The baffles reduce, but do not completely remove the resonances and reflections of the tom, snare and kick. We want some of these reflections for our kit sound.
Once the kit is set up with baffles in place, and tuned as you and the drummer want it, you can proceed with mic placement. It’s always a good idea to watch the drummer play for a while to observe where he places his hands and sticks while going around the kit. This will help you put the mics where he won’t hit them or have to move around them. We want him to be comfortable.
Walk up in front of the kit, put your head over the tom-toms, find a spot where the drums seem to focus, and listen for the toms and reflections off the corner. What you’re hearing is a larger percentage of top skins, some bottom skins and wall reflections.
I usually find this spot about two or three feet above the toms and two-thirds of the way over the toms. That’s fairly close but out of the drummer’s stick path. This will be the position for the stereo mics.
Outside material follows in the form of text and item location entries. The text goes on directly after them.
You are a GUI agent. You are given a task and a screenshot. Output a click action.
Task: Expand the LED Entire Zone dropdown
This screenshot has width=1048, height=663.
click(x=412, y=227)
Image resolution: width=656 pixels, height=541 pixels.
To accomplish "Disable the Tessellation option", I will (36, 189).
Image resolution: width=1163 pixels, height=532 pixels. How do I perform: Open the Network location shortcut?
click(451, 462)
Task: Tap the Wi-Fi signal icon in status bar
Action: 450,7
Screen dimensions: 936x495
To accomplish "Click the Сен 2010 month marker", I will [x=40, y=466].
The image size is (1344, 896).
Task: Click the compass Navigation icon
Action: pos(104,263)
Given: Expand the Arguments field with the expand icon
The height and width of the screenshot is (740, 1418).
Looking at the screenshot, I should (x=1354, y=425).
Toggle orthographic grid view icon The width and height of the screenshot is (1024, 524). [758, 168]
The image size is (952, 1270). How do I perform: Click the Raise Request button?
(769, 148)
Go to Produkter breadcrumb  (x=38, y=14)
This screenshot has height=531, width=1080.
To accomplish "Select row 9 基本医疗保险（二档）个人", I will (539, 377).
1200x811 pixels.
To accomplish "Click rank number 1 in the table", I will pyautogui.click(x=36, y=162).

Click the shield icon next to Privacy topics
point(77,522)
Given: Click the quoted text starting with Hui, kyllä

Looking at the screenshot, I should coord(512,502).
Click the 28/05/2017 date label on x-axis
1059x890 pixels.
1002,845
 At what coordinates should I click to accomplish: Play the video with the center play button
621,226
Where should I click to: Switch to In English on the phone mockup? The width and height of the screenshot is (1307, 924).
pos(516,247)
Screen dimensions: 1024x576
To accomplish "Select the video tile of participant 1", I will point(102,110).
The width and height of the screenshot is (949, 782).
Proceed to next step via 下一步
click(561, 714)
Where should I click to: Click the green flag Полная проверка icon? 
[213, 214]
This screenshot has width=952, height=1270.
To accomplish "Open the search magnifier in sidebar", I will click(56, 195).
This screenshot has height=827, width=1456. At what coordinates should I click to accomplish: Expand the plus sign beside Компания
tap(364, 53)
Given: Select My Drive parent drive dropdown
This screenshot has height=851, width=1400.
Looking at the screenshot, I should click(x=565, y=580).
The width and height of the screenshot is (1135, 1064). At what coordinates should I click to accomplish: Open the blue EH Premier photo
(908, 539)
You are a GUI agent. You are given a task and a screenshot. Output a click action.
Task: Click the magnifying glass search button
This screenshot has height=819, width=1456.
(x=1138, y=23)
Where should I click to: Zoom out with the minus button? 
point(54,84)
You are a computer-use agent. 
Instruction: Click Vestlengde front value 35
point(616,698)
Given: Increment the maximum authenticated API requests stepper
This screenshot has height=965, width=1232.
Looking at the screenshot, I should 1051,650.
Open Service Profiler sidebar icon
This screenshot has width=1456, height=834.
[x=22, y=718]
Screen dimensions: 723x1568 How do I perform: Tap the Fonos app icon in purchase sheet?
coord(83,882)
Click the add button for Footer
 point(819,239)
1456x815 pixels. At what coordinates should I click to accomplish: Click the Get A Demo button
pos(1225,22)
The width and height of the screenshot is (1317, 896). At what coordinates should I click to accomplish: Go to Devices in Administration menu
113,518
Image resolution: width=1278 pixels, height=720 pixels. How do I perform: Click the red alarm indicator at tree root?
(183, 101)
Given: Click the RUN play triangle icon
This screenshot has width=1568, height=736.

I have been using a Crown SASS-P MKII stereo mic for this job for more than a decade. Any good pair of mics in a stereo configuration should work well.
Remember, tom-tom and snare spill is actually an important part of the overall sound. If you listen to the drum solo tracks on the Beatles Anthology CDs, you’ll hear a great example of this: Ringo’s Ludwigs drone along just beautifully in “Strawberry Fields” Another example is Levon Helm’s kit on all of The Band’s classics and-oh yeah, Atlantic R&B.
Once you’ve positioned the stereo mics, the rest is straightforward except for the optional hi-hat. For snare and hi-hat use a mic that has plenty of proximity effect. Position the mic at the snare-drum edge between the drum and the high-hat. This should keep the mic out of the drummer’s sticking path.
A Shure SM57 will work OK. I prefer a condenser, a Neumann KM84 or AKG 451 type. The Asian clone mics are recommended here.
You want the mic nice and close to exploit the cardioid proximity effect to get the snare drum “bulge” sound. I prefer positioning at a slight angle. The mic will pick up the high-hat thanks to leakage into the side of the mic.
Finally, the kick mic is whatever you’re comfortable with. Your criteria should be good low frequency response, excellent transients and-very important-ability to handle high sound pressure levels at low frequencies.
Find a sweet spot where you hear a definite increase in volume and tone. I use a Sony ECM 322 (an ancient cardioid condenser) inside the drum under a layer of blanket, about 4 inches away, parallel to the drum head. This is for a one-head kick drum. For two heads, I use a Neumann U47 FET in front. Here a large-diaphragm, Asian mic clone will also work fine, but be aware of room noise.
If you really need overheads for the cymbals, add them. If arrangement calls for a hi-hat played open and closed, use an extra mic.
Finally, record as hot as you can without clipping. This gives you the dynamic range needed for a good drum kit sound. I don’t recommend compression while recording.